▶ [WORK TO BE COMPLETED] Reproduce the data below word for word, omitting the pictures.

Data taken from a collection
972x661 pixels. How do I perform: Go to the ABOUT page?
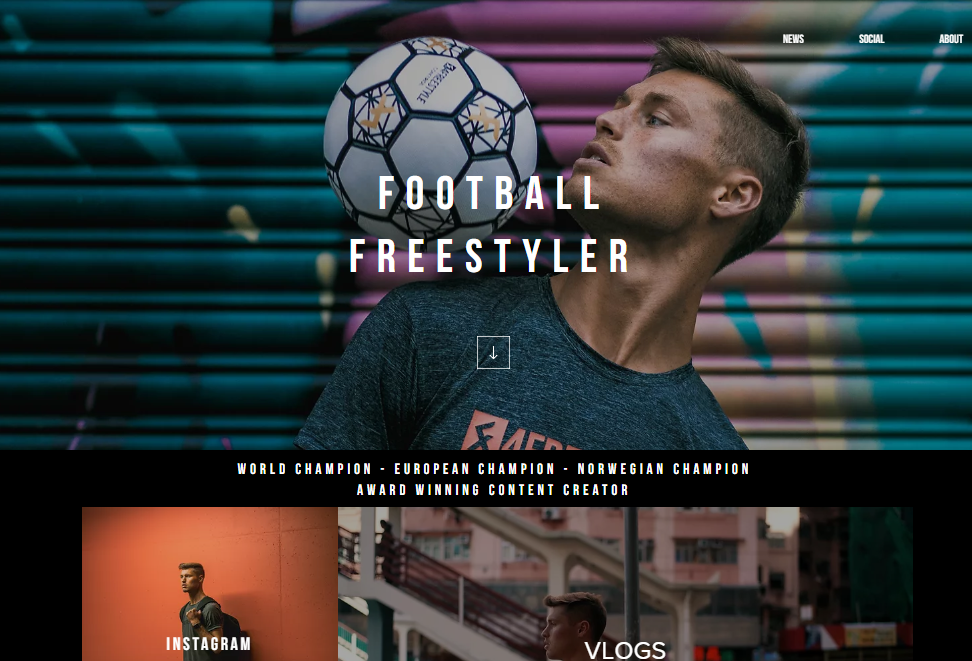951,39
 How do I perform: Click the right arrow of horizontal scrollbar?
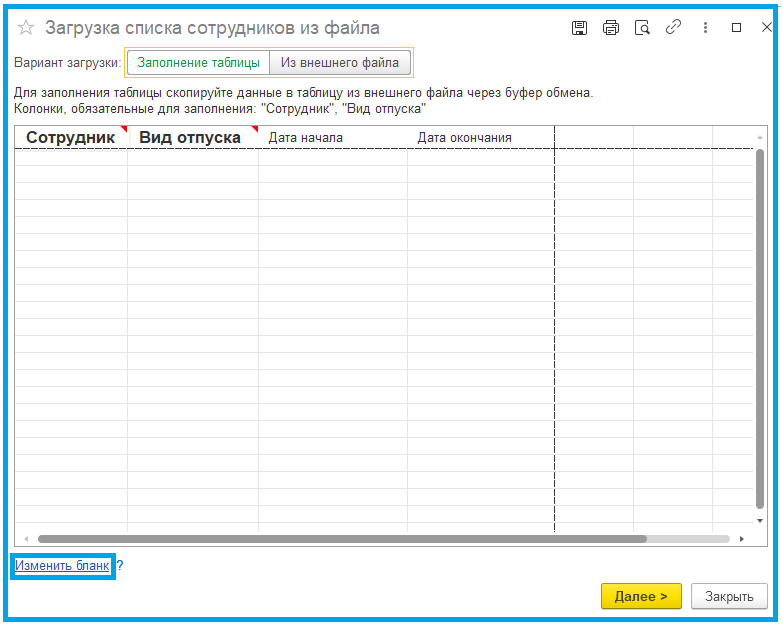(x=742, y=539)
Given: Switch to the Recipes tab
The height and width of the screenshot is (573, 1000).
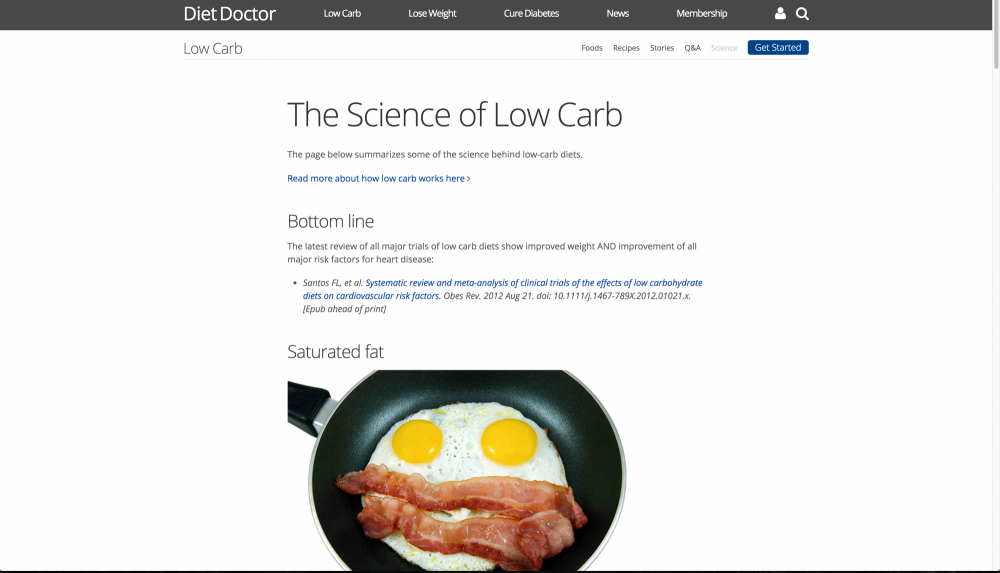Looking at the screenshot, I should coord(626,48).
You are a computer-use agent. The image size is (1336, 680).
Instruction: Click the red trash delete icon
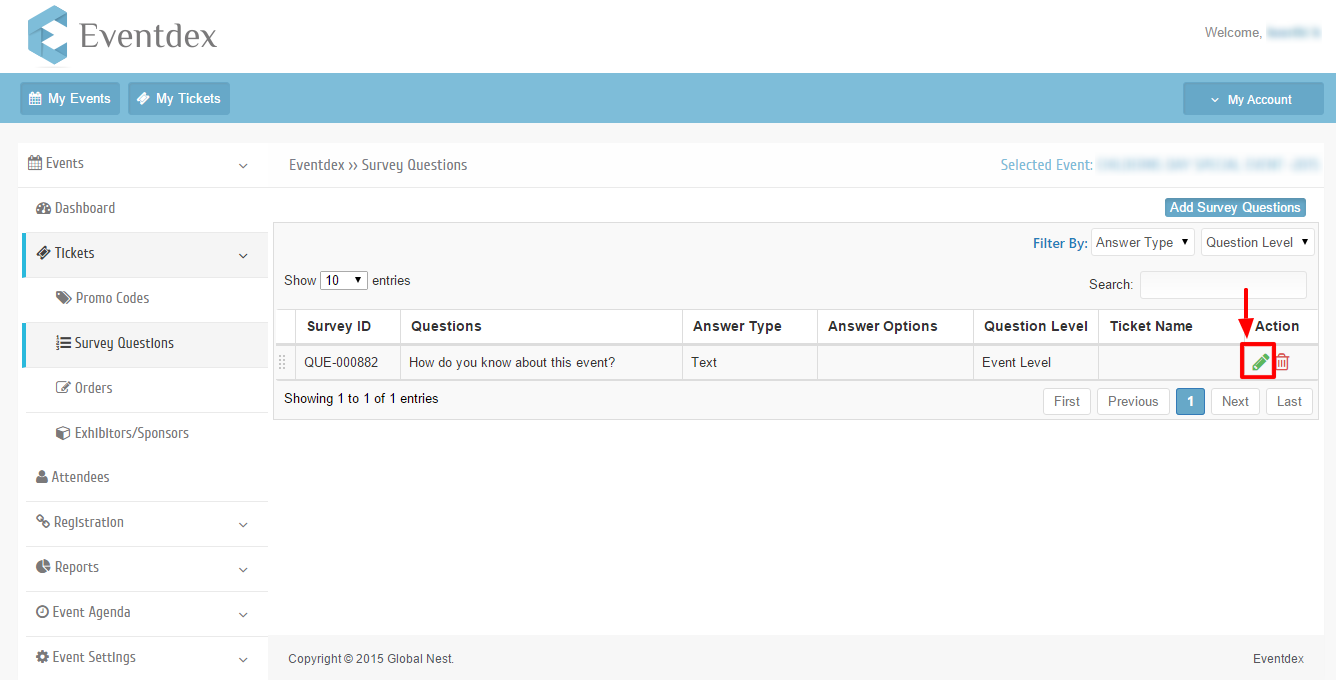1282,362
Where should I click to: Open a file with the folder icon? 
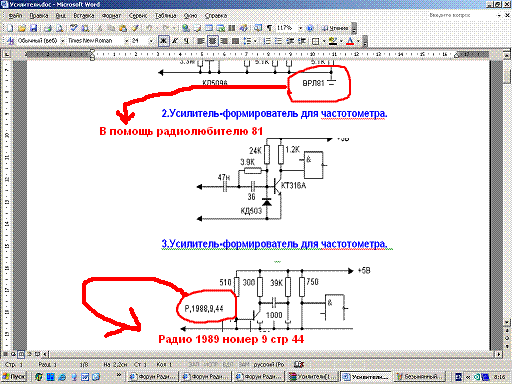(22, 28)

▶ [SOLUTION FOR THIS PROBLEM]
972x661 pixels. How do I perform: Go to the ABOUT page?
951,39
 How do I perform: Click the right arrow of horizontal scrollbar?
(x=742, y=539)
Given: Switch to the Recipes tab
The height and width of the screenshot is (573, 1000).
Looking at the screenshot, I should coord(626,48).
You are a computer-use agent. The image size is (1336, 680).
Instruction: Click the red trash delete icon
1282,362
Where should I click to: Open a file with the folder icon? 
(22, 28)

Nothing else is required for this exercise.